Nesse caso, é fácil jogar a culpa nos professores ou na falta de dedicação dos próprios alunos. Mas, segundo os cientistas, é preciso considerar que esses alunos já entram no sistema em desvantagem, por mais dedicados que sejam.
CIRCUITOS MAL LIGADOS
A capacidade do ser humano de memorizar, lembrar e aprender novas informações depende de uma constante reconfiguração de sinapses - as ligações entre um neurônio e outro, por meio das quais são transmitidas e armazenadas as informações no cérebro.
A maior parte dos neurônios é formada no útero, durante o desenvolvimento embrionário e fetal, mas a planta básica de conectividade dessas células só é estabelecida nos primeiros anos de vida, na medida em que a criança aprende a falar e raciocinar.
Numa situação de pobreza, em que há menos estímulos, piores condições de saúde, má nutrição, maior exposição a substâncias tóxicas, abuso e outras dificuldades domésticas, esse desenvolvimento primordial do cérebro pode ser prejudicado.
“Uma vez que os circuitos são fechados, não dá para voltar atrás e reconfigurar o sistema.
A criança vai viver com os circuitos defeituosos para sempre”, diz o pesquisador Jack Shonkoff, diretor-fundador do Centro sobre Desenvolvimento Infantil de Harvard.

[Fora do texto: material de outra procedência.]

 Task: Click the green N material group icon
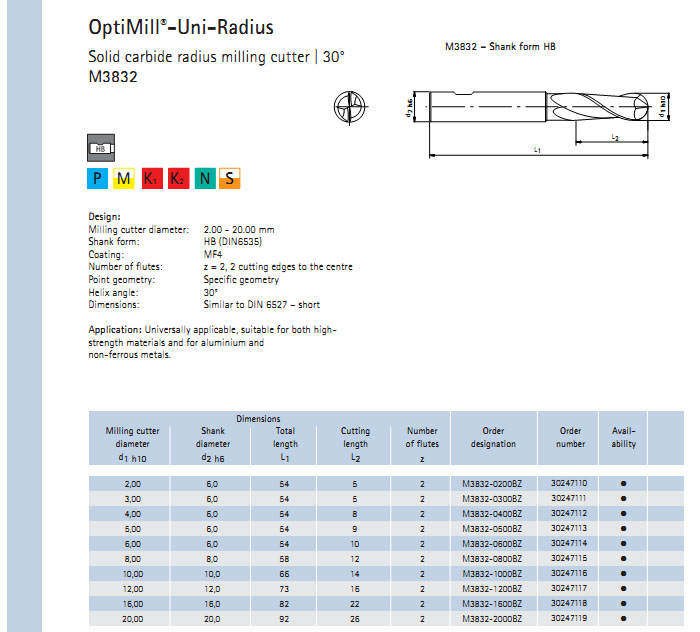[x=204, y=179]
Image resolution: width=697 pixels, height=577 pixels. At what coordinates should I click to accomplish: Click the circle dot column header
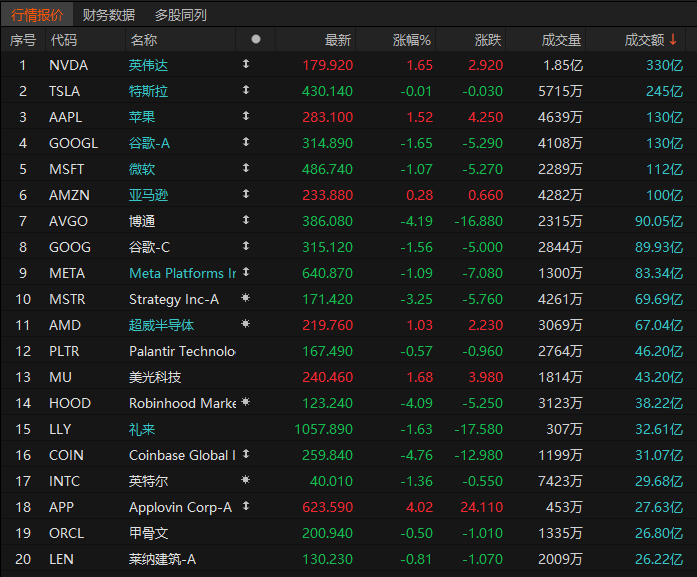(256, 40)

O assunto foi tema de um simpósio da Associação Americana para o Avanço da Ciência (AAAS) na semana passada, em Boston. “Não há dúvida de que ser pobre é ruim para o cérebro”, disse a organizadora do debate, Martha Farah, da Universidade da Pensilvânia.

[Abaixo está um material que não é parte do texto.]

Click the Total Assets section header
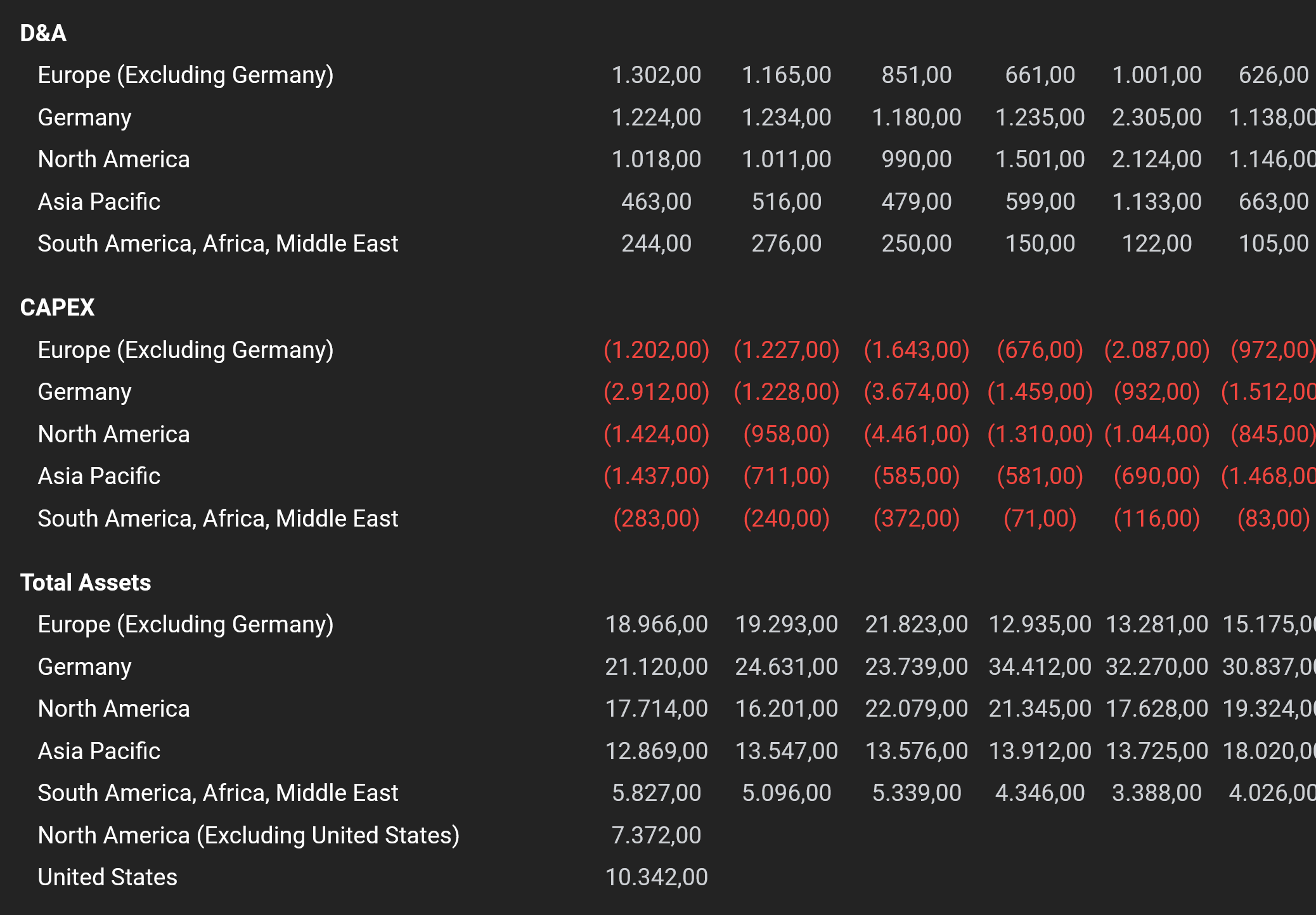 86,582
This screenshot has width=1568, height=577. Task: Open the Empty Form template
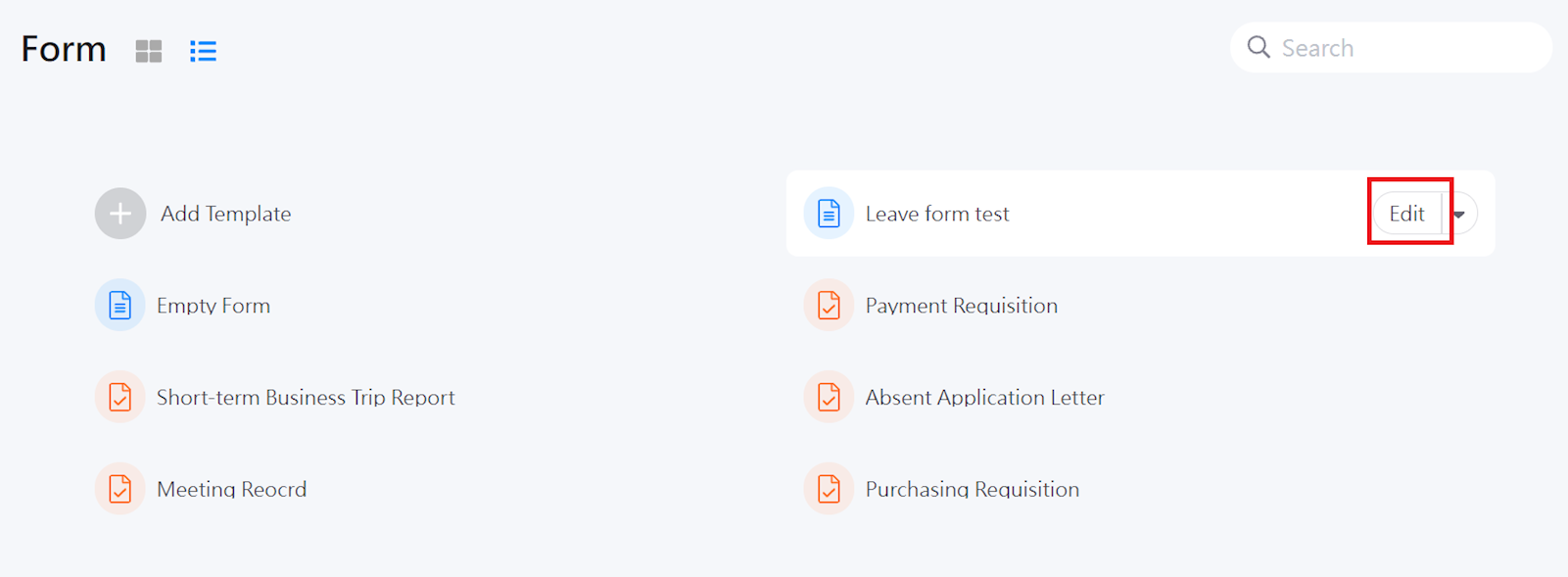(214, 306)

Estudos mostram, por exemplo, que crianças de três anos de idade, cujos pais têm diploma universitário, têm um vocabulário três vezes maior do aquelas cujos pais não completaram o ensino básico.
“Com dois anos você já pode notar a diferença”, disse Shonkoff.
As seqüelas da pobreza no desenvolvimento cerebral são profundas, mas não totalmente irreversíveis.
Estudos com animais mostram que o cérebro tem “plasticidade” suficiente para se recuperar, se os estímulos positivos para que isso ocorra forem também suficientes.
No caso dos seres humanos, esses estímulos podem variar desde um programa de leitura até a oportunidade de estudar numa boa escola.